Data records
********
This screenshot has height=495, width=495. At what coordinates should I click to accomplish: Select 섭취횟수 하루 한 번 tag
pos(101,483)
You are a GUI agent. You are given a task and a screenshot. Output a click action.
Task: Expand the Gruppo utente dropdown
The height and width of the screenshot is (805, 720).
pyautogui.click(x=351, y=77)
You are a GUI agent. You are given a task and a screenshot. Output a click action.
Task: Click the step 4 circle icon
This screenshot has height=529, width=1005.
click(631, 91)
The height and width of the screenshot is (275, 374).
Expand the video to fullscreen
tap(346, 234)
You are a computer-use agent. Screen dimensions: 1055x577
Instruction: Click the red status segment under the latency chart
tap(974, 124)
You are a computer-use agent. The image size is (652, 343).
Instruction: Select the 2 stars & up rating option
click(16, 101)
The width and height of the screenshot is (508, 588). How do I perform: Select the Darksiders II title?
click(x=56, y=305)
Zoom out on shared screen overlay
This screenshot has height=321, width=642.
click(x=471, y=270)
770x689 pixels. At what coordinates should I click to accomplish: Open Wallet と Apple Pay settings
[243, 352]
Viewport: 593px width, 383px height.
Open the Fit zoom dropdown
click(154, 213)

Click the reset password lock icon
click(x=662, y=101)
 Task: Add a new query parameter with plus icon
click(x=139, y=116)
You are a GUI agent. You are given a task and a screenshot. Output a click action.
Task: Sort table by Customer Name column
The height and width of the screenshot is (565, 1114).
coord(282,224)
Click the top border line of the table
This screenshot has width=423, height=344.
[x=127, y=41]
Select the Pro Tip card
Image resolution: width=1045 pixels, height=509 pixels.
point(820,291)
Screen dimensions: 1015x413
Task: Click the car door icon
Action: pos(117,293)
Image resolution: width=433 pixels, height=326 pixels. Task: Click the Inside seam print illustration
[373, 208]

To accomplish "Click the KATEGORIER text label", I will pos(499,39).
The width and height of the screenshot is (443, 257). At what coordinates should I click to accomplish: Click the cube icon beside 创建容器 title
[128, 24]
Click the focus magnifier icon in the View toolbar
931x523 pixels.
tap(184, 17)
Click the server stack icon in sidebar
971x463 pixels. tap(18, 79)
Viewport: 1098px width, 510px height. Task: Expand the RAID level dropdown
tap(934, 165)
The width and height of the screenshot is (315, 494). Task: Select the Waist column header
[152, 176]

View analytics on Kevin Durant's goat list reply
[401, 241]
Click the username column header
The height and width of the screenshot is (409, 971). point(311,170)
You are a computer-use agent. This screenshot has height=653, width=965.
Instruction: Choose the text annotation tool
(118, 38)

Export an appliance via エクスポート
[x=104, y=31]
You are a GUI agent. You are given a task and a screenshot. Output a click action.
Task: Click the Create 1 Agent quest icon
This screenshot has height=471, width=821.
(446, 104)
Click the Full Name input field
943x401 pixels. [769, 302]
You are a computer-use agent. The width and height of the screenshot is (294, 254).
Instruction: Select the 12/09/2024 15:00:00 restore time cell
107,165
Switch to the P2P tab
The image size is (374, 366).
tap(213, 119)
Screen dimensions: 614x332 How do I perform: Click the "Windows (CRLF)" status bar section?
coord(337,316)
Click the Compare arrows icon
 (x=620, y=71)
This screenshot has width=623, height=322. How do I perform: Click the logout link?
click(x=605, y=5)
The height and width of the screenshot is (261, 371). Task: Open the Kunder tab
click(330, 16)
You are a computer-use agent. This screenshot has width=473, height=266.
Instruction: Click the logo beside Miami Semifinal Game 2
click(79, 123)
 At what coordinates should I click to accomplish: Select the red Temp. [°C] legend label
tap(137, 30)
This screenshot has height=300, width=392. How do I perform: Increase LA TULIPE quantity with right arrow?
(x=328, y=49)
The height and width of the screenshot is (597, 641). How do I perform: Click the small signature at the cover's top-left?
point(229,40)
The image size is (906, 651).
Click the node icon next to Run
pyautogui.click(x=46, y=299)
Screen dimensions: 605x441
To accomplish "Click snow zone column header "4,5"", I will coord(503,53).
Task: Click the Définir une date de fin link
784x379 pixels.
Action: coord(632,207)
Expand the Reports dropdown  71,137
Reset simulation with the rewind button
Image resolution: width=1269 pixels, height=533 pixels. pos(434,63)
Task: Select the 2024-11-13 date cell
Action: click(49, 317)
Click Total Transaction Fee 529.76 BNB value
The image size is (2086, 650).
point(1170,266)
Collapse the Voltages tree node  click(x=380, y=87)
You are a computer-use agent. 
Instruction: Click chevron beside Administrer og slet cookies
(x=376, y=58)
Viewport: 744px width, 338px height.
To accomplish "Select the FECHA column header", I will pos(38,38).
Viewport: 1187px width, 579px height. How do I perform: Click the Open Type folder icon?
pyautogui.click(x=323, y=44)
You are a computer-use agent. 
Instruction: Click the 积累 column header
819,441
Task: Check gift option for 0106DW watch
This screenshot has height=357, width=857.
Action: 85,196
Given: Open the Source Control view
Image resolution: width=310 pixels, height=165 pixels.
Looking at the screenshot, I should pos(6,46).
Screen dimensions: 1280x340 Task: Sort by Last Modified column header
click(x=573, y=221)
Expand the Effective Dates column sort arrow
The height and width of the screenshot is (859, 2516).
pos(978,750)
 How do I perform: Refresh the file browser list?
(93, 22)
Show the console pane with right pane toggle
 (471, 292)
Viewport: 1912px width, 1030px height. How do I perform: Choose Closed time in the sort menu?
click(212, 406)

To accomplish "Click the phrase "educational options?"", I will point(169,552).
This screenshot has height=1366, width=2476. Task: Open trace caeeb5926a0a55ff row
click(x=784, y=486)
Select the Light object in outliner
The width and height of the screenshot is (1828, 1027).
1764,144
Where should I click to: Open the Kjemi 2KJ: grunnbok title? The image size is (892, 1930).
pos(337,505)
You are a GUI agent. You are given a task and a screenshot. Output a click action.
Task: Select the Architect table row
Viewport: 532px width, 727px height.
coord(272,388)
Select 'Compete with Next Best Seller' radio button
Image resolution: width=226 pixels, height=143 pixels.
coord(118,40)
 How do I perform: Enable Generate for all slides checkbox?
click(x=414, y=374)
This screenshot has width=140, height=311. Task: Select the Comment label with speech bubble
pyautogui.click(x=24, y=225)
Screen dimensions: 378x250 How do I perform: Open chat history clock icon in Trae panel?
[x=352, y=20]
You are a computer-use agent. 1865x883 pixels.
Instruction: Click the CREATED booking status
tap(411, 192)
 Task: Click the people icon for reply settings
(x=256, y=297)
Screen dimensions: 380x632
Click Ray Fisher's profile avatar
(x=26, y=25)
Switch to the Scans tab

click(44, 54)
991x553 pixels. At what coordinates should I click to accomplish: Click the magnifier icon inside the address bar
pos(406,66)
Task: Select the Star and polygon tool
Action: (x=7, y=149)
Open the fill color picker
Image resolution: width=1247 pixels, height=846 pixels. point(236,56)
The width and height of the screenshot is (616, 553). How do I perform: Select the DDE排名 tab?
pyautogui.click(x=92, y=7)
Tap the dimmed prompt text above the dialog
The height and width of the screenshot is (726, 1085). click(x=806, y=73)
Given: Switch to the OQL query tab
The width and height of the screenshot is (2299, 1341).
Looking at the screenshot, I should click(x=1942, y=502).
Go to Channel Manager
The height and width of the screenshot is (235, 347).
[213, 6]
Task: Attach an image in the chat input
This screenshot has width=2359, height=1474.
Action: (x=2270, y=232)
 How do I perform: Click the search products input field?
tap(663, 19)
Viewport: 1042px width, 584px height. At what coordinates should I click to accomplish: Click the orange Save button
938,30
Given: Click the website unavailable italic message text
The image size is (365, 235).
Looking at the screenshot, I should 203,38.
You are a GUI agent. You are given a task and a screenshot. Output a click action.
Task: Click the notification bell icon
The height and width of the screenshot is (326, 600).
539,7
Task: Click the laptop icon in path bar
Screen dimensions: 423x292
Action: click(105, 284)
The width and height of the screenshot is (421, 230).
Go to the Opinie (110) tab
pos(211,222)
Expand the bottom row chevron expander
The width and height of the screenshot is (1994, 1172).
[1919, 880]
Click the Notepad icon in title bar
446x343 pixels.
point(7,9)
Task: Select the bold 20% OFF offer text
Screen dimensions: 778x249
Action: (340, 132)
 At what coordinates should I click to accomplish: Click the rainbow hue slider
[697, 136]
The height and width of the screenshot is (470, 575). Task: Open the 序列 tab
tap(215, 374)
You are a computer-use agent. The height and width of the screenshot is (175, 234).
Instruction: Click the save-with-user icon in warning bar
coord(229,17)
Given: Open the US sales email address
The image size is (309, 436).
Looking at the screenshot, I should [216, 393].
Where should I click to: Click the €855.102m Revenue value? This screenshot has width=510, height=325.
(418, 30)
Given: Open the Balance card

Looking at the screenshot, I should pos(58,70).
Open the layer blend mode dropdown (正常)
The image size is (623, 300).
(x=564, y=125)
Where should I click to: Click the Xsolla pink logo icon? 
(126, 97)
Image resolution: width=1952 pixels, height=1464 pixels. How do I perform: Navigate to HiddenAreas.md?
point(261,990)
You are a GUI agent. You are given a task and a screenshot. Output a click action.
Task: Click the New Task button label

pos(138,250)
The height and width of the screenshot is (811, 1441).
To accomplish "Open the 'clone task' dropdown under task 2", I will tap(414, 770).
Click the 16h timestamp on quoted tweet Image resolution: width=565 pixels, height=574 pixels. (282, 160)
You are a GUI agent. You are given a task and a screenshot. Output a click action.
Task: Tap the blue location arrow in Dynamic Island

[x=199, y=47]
********
◆ Exercise
Reproduce the lines of the items verbatim, beginning with the first line and ending with the line that contains "pos(101,483)".

◆ Response to this task
This screenshot has height=495, width=495. At what coordinates should I click to accomplish: Select 섭취횟수 하루 한 번 tag
pos(101,483)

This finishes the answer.